On the third night of her June run at Jazz Standard in New York, Jazzmeia Horn leapt into her opener, the Betty Carter signature tune “Do Something,” with a fleet, peripatetic scat. As she progressed further into the improvised number, the references zipped by without pause—Wayne Shorter’s “Footprints,” Ann Ronell’s “Willow Weep For Me.”

Tempting as it is to listen to Horn’s performances for informed quotes like these, such an exercise would miss the point. Horn is a new breed of jazz singer and composer, thoroughly steeped in tradition, yet fully planted in contemporary music and messages. She doesn’t sound like anyone else.

“Think of me as a machine, only in this moment,” she said in a recent interview at the Greenwich Village offices of Concord Records, the label that’s releasing her second album, Love And Liberation. “From the time I was born, all the music I’ve heard has gone into a database. When I’m writing my own songs, I’m using that database. That’s why [my music] sounds maybe like pop, maybe jazz, maybe this, maybe that—because it is. All of my experiences are in my music.”

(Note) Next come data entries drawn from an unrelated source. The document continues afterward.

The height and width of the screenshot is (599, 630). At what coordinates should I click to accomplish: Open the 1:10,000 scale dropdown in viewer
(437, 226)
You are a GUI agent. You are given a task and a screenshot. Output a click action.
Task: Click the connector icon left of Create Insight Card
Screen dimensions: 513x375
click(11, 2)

Horn, 28, began accruing musical experience at a young age, and her naturally big voice set her apart. Raised in Dallas, she started singing in gospel choirs at age 3, and it was in those early church groups that she—and those around her—first realized her gift.

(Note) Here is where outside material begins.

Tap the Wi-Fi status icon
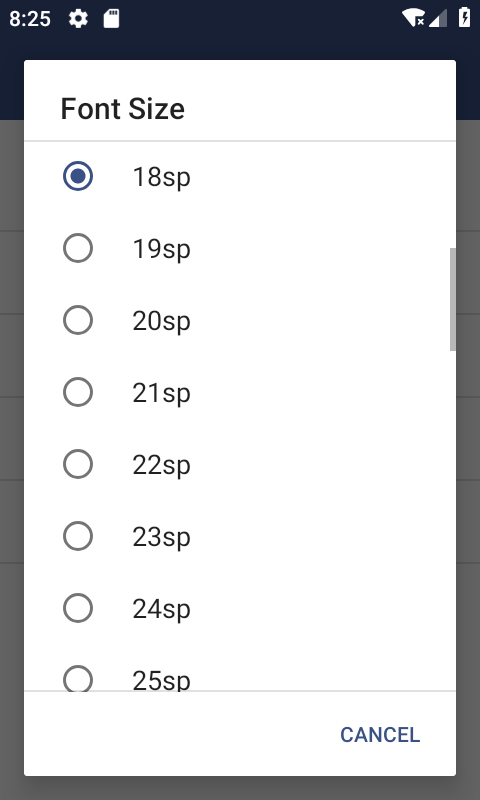 click(x=414, y=18)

“I was the only toddler singing in the choir with adults, [because] I was too loud for the Pee Wee choir. My family said, ‘We can’t hear anybody else,’” Horn recalled. “So, I sat in with the adults and I fit there. That was the moment [when I noticed], ‘Oh, there’s something different about me. I sing with the adults.’”

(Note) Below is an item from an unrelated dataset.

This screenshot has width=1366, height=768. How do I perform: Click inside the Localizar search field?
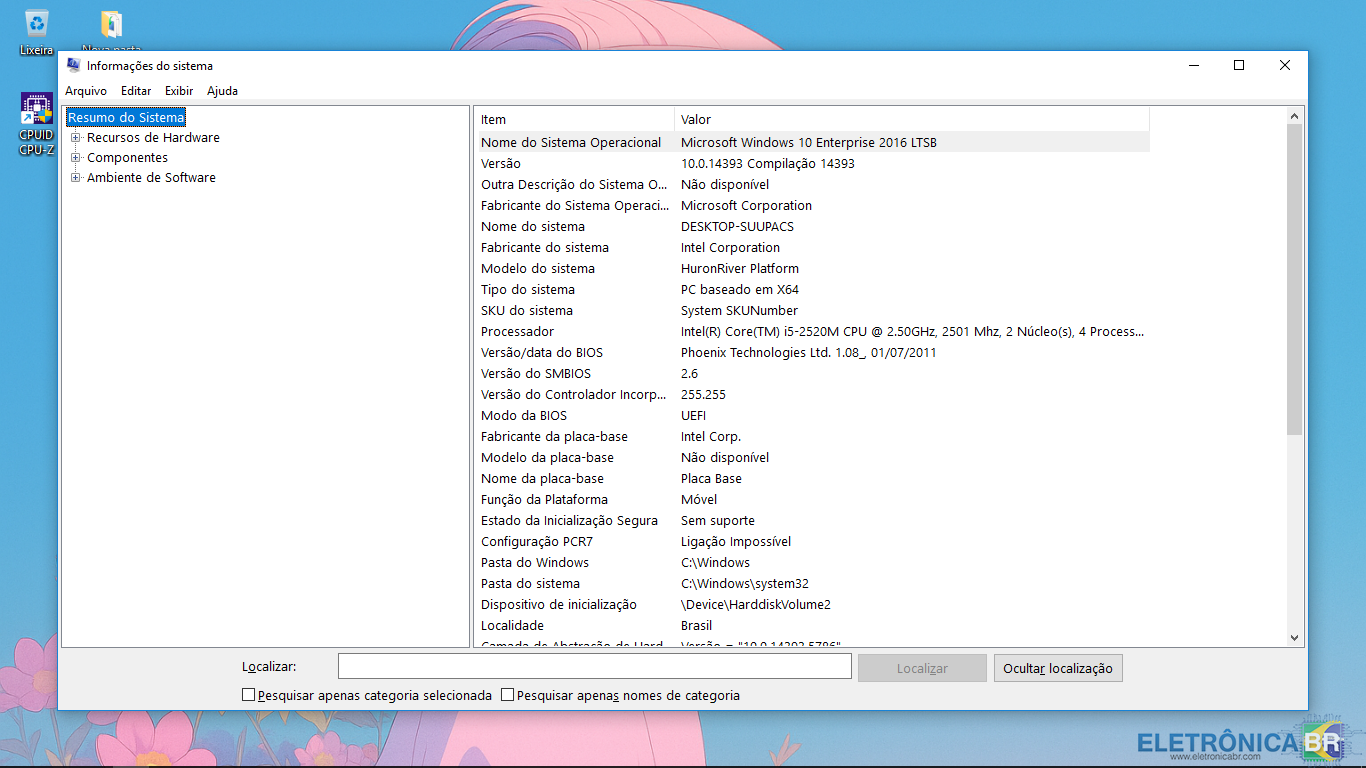coord(594,666)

As a teenager, Horn auditioned for and was accepted into the prestigious Booker T. Washington High School for the Performing and Visual Arts. (The school’s many notable alumni include trumpeter Roy Hargrove, singer Erykah Badu and vocalist/multi-instrumentalist Norah Jones.) There, one of her teachers suggested that she listen to a variety of jazz singers and learn to improvise.

So, she delved into recordings by the likes of Little Jimmy Scott, Chet Baker, Nat “King” Cole and Ella Fitzgerald. And when she listened to Sarah Vaughan, the young musician became fascinated. “I couldn’t get rid of what her sound did to me,” Horn said. “So, I really started to shed Sarah Vaughan and learn her solos.”

The jazz world soon took notice. As a student, Horn received an Outstanding Performance honor in the Vocal Jazz Soloist category of the DownBeat Student Music Awards in both 2008 and 2009. Then in 2010, as a student at The New School in New York, she won the Vocal Jazz Soloist category for the Undergraduate College division of the SMAs.

Impressive enough—but as honors go, Horn was just getting started. She began to audition “for everything,” she said, just to see what would happen. What happened was a cascade of accolades: the Rising Star award in the 2012 Sarah Vaughan International Jazz Vocal Competition; the first-place spot in the 2013 edition of the Vaughan Competition; a first-place finish in the 2015 Thelonious Monk Institute of Jazz International Vocals Competition; and a win in the category Rising Star–Female Vocalist of the 2018 DownBeat Critics Poll.